To do: Taking the line with "The height and width of the screenshot is (670, 1158)." as the first and the last line of the entries as the final one, copy that span exactly.

Collected data:

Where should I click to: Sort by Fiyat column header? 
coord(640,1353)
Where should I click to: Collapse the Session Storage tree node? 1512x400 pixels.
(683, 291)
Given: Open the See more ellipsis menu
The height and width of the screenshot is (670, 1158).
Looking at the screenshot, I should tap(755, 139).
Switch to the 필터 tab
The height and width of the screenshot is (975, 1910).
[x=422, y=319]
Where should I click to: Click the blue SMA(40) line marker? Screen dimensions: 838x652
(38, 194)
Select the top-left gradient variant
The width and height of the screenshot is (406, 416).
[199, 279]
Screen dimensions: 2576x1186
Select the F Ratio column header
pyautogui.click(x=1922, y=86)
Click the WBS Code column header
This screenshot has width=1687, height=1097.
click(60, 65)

Answer space:
The height and width of the screenshot is (670, 1158).
Looking at the screenshot, I should tap(755, 139).
Switch to the 필터 tab
The height and width of the screenshot is (975, 1910).
[x=422, y=319]
Where should I click to: Click the blue SMA(40) line marker? Screen dimensions: 838x652
(38, 194)
Select the top-left gradient variant
The width and height of the screenshot is (406, 416).
[199, 279]
Screen dimensions: 2576x1186
Select the F Ratio column header
pyautogui.click(x=1922, y=86)
Click the WBS Code column header
This screenshot has width=1687, height=1097.
click(60, 65)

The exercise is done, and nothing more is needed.